Фрагмент текста:
■ ■ ■ ■ ■ ■ ■
Парад гомофобов противники новой власти будут смаковать. Как некогда их противники смаковали разгоны оппозиционных митингов. С теми же словами. Дескать, вот оно, звериное лицо власти, которая оказалась страшнее самых страшных предчувствий.
Те, кто обвинит гомофобов, конечно, будут правы. Но эта правота станет их единственным моральным утешением. Голосов поддержки у этой новой власти от того, что все увидели, меньше не станет. Скорее, наоборот. И в этом Иванишвили тоже обвинят и тоже, наверное, правильно, мол, посмотрите, кто за него. Но и это его вряд ли обеспокоит. Для тех, кому священник с табуреткой нравится, героем будет и Иванишвили, кого батюшка смутит, то Иванишвили и не виноват.
■ ■ ■ ■ ■ ■ ■
Исходные данные:
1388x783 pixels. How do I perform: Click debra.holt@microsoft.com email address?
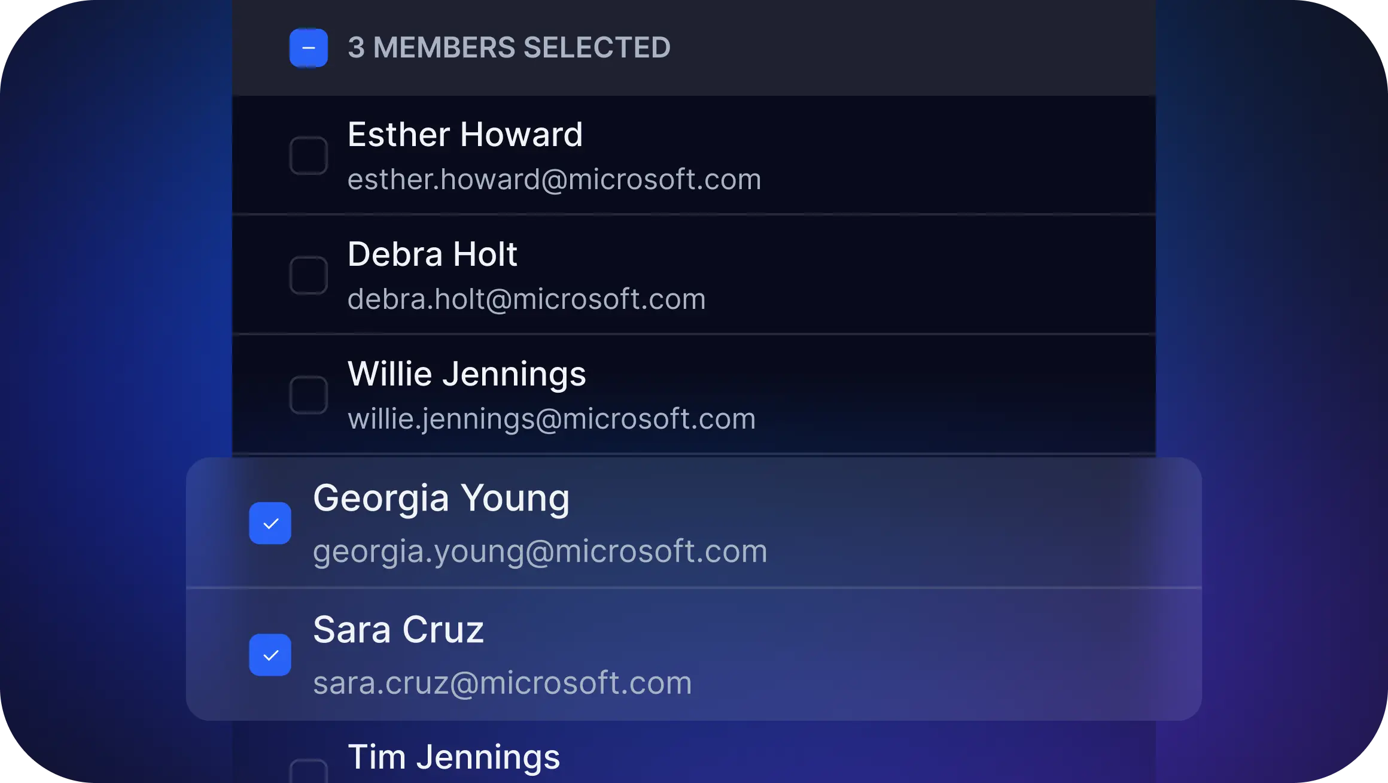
■ ■ ■ ■ ■ ■ ■
Что сделать:
A – Что, по словам фрагмента о гомофобах и новой власти, станет единственным моральным утешением для тех, кто обвинит гомофобов?
B – Напишите продолжение фрагмента о новой власти и Иванишвили, начиная сразу после его последнего предложения.

Ответы по порядку:
A – Их правота.

B –
Но только дело не в Иванишвили, не в средневековье, не в повсеместной гомофобской традиции. И если кто-то радуется, что наступила долгожданная ясность, тоже зря. Хотя ясность кое в чем и в самом деле наступила.
Это уже наблюдалось в Кутаиси. В тбилисской библиотеке. А теперь между проспектом Руставели и Пушкинским сквером. Это и есть ответ на вопрос "Чем все-таки будут отличаться "мечтатели" от "националов".
"Националы" верили в насилие со стороны государства. "Мечтатели" – за насилие толпы.
Различие принципиально. Выбор между теми и другими – это выбор предпочитаемого насилия. Ответ "оба плохи" не принимается.
Государство Саакашвили било демонстрантов. Оно вообще любило показать, что важнейшим из политических искусств для нее является полицейское. Саакашвили, кажется, и не считал обидными разговоры о том, что у него полицейское государство.
Оно довольно часто очень плохо кончается, полицейское государство. Оно уже начало довольно плохо кончаться в Грузии. Оно очень вовремя и очень спасительно кончилось поражением на выборах.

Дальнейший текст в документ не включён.